By Latorial Faison
What on Earth would we do without the work Toni Morrison has done, the light she gave to our dark sky, the legacy she and her sisters and brothers of the pen, together, leave us? When I heard about her passing, once again, I felt power leave what I know as the Earth. Toni Morrison was the center of what became Black life on the page for all of America. I felt this same way when Maya Angelou passed, that sorrow you feel when an anointing is no longer there, when you are left with only the power of some words that you pray are enough to keep you in a holy place. She empowered us with the story of Pecola Breedlove in The Bluest Eye, with Sula, Song of Solomon, and Tar Baby. With Beloved, she painted the harsh realities of slavery for Black women and mothers in the character of Sethe. Time and time again, with Jazz, Paradise, Love, A Mercy, Home, and God Help the Child, Morrison writes relatable tales underlined in truths with which African Americans could identify, novels and stories with which non-Black people could accept, laud, appreciate, and maybe even use as scaffolding to understand the phenomenon of disregard for Black people in America, the phenomenon of how Black people have fought for various kinds of freedoms and over and over again have created beauty from cinder and ashes every time the society burns everything we have longed for to the ground.

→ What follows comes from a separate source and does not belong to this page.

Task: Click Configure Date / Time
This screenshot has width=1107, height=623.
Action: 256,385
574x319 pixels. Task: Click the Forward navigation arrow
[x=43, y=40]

"Freeing yourself was one thing,
claiming ownership of that freed self was another."
-Toni Morrison
It is a powerful phenomenon when someone's life and work can have such a transformative and lasting impact on your own. The Bluest Eye was my first read. Beloved, my second, and then there was a thirst for everything and all things Morrison in my college days. I had not read a Blackness with which I could universally and in my bosom identify until Black authors like Morrison wrote it on pages of books. She has given so much life.
"The function, the very serious function of
racism is distraction. It keeps you from doing your work. It keeps you explaining, over and over again, your reason for being."
-Toni Morrison
w/Jessea Gabbin at Furious Flower '19 |
"Like any artist without an art form, she became dangerous."
-Toni Morrison
I so appreciate this work, this legacy that Toni Morrison leaves behind. It is hard to share the world with such greatness, such Black excellence and not be touched, moved, or made by it. Toni Morrison was real for having not forsaken the page, the call of a writer and writing about it all, every facet of Black life. She did it for the love of men, for the strength of women, for the innocence of our Black children, for the complex history we share, for the future that is to be ours. She was the distraction we needed from the distraction of racism that offered us such great Black hope, such a beautiful Black love, such a talented Black mold. May all that we do when they are no longer with us, give honor, give light, give continual fight, greatness, and excellence to the movement that is still Black and powerful, to Black history, the Black culture, to the Black canon of Black stories chronicling Black life that we know deserve, desire, and must be told by us. Toni Morrison was a mercy God had on us. He didn't have to do it, but He did. Like an angel that fell from the sky, she did the Lord's work, and she did it well. When you've dealt in Black power, when you've labored in Black power, when you have made Black empowerment your life's work, surely you can rest in peace.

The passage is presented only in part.